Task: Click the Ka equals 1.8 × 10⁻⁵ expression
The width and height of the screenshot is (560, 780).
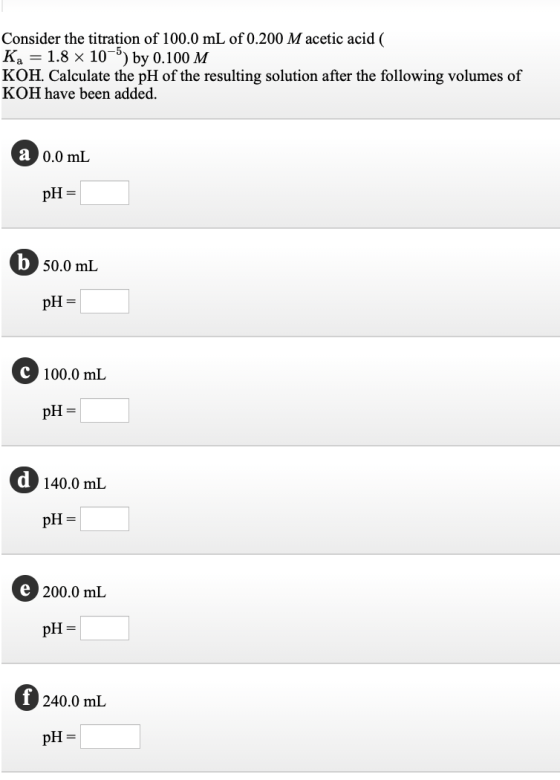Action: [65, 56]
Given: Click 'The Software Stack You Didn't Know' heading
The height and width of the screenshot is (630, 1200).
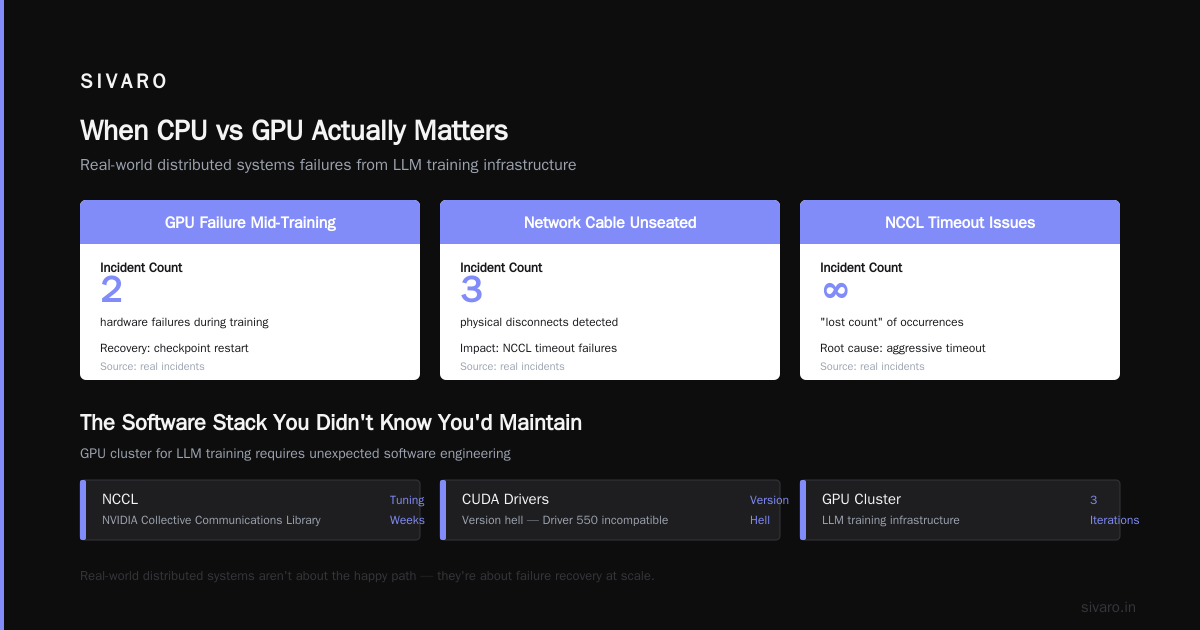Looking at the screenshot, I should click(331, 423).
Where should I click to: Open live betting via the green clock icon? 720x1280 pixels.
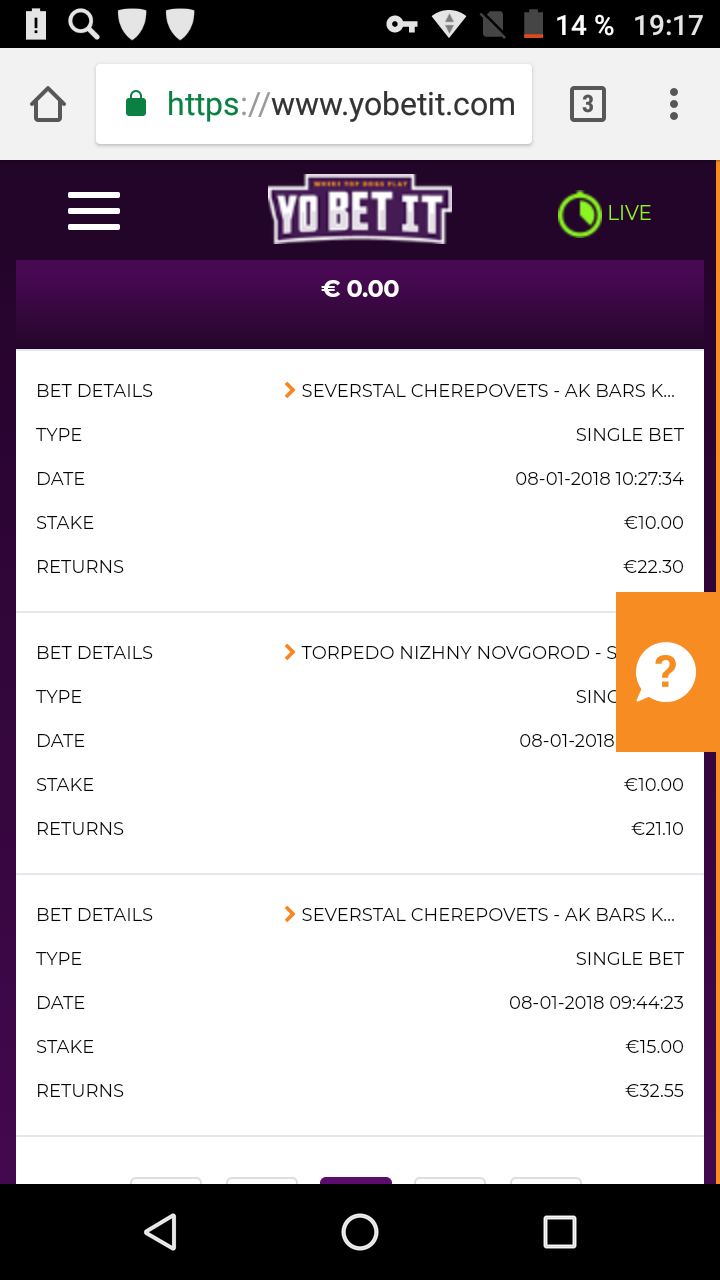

******

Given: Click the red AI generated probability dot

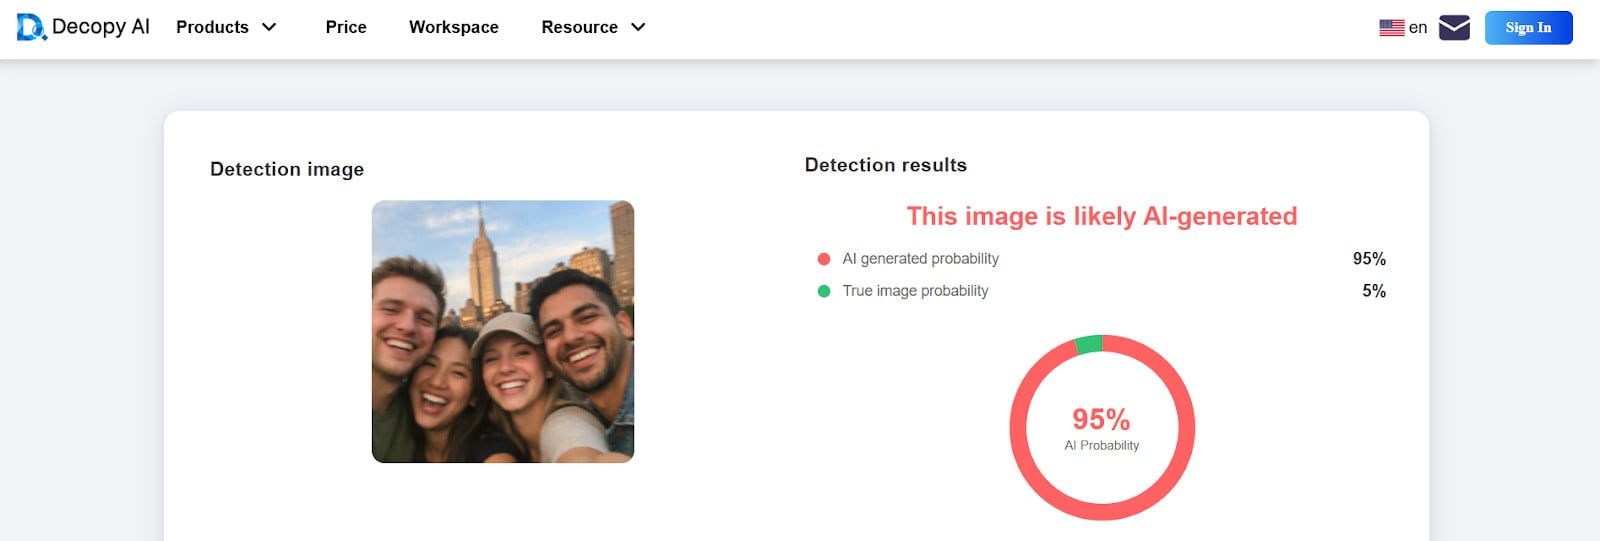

******

YOUR ASSIGNMENT:
Print the line above containing "Task: Click the", the line containing "Where should I", and everything between them, exactly as written. Pictures stay out.

WRITTEN REPLY:
Task: Click the Ka equals 1.8 × 10⁻⁵ expression
The width and height of the screenshot is (560, 780).
Action: [65, 56]
Given: Click 'The Software Stack You Didn't Know' heading
The height and width of the screenshot is (630, 1200).
Looking at the screenshot, I should click(331, 423).
Where should I click to: Open live betting via the green clock icon? 720x1280 pixels.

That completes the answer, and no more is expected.